→ Task objective:
Retype, exactly as they appear below, the lines between the line holding "This screenshot has height=308, width=1106." and the line holding "You are a computer-use agent. The image size is (452, 314).", both ends included.

→ Entries provided:
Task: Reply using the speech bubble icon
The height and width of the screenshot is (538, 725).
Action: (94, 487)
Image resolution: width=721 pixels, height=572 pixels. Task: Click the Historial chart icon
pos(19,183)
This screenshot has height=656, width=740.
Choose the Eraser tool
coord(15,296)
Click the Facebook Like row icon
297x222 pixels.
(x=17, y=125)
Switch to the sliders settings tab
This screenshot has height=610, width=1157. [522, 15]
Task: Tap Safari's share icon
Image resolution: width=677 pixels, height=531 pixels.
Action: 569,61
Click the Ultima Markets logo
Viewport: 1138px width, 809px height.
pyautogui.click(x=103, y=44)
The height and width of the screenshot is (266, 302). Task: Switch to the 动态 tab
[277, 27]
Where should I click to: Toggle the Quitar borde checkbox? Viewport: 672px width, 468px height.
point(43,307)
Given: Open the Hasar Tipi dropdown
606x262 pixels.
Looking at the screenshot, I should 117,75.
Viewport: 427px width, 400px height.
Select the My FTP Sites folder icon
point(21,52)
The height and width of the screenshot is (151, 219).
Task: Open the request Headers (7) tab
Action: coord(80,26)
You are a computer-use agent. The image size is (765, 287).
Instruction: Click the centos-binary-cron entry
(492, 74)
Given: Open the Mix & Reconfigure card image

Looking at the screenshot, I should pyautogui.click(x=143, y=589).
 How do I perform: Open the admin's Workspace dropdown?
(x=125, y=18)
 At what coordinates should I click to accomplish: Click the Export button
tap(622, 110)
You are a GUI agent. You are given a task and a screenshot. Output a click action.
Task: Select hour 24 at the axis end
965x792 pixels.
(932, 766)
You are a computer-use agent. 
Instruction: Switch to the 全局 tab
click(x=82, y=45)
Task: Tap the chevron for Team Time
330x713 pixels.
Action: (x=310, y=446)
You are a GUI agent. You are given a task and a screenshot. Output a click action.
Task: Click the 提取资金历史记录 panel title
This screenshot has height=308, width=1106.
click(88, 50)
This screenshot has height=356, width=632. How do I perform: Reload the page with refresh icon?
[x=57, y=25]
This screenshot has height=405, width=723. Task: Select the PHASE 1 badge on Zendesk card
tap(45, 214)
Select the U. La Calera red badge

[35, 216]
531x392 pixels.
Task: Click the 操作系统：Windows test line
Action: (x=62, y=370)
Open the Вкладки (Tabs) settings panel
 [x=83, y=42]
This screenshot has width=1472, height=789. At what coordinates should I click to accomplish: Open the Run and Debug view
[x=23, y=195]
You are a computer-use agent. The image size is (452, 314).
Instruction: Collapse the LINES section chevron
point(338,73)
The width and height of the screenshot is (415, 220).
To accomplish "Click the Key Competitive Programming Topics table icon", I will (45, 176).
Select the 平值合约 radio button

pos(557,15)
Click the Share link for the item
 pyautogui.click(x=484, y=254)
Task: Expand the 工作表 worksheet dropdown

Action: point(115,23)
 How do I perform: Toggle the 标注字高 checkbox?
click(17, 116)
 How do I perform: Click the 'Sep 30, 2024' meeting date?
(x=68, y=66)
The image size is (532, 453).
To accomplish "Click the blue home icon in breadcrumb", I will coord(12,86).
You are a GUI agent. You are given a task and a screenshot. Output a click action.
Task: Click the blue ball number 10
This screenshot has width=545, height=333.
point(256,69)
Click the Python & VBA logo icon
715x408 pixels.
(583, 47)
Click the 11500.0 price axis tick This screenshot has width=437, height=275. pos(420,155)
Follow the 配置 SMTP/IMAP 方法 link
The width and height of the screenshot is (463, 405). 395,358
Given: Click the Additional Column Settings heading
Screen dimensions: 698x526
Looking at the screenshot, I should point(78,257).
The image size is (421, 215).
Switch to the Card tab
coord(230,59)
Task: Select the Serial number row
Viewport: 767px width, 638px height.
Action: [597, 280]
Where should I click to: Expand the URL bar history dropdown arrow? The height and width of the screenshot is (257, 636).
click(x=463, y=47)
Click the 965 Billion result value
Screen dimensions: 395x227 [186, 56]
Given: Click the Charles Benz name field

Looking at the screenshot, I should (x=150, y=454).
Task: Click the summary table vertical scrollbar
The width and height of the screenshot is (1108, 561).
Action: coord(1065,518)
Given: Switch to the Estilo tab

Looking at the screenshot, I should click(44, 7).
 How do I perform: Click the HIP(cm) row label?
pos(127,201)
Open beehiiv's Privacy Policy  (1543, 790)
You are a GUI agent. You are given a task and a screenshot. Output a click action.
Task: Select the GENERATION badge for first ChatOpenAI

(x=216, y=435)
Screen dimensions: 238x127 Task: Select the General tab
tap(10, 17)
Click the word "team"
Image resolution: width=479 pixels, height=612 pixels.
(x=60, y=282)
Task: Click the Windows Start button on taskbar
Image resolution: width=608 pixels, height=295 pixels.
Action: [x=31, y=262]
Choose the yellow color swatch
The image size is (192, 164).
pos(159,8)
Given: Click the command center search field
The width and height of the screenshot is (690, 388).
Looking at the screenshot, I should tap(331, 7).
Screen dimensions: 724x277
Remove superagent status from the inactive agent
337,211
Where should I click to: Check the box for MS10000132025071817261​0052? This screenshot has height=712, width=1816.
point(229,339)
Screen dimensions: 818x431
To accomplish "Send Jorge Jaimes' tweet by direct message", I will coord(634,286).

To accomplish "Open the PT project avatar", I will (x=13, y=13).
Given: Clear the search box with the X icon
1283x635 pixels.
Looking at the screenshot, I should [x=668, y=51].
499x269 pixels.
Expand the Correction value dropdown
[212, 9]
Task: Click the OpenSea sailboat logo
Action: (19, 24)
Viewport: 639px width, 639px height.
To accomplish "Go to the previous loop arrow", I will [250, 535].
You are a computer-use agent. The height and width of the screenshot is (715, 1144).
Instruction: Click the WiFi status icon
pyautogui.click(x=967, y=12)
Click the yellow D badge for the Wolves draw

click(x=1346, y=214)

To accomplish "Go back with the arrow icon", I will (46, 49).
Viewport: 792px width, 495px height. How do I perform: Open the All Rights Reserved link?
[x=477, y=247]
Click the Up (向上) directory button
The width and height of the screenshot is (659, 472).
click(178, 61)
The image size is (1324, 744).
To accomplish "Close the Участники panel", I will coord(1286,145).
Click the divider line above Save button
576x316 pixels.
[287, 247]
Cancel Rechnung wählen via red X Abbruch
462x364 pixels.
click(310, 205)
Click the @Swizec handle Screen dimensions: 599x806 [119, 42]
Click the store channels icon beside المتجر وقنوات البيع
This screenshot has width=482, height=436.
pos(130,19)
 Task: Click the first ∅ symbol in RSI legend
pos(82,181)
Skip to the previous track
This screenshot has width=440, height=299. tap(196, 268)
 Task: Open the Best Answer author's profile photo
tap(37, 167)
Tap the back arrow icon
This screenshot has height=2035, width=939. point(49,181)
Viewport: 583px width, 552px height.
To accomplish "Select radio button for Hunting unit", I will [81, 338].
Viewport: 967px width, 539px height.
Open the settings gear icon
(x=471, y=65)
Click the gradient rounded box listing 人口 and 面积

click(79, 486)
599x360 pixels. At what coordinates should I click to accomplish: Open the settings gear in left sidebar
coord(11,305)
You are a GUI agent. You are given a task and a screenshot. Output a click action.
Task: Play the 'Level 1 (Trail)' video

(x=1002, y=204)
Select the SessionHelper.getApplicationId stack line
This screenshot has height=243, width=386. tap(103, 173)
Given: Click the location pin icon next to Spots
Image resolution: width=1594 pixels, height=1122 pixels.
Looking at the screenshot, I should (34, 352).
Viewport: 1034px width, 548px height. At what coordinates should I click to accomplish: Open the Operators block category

→ Answer to the exercise:
This screenshot has height=308, width=1106.
click(88, 50)
This screenshot has height=356, width=632. How do I perform: Reload the page with refresh icon?
[x=57, y=25]
This screenshot has height=405, width=723. Task: Select the PHASE 1 badge on Zendesk card
tap(45, 214)
Select the U. La Calera red badge

[35, 216]
531x392 pixels.
Task: Click the 操作系统：Windows test line
Action: (x=62, y=370)
Open the Вкладки (Tabs) settings panel
 [x=83, y=42]
This screenshot has width=1472, height=789. At what coordinates should I click to accomplish: Open the Run and Debug view
[x=23, y=195]
You are a computer-use agent. The image size is (452, 314).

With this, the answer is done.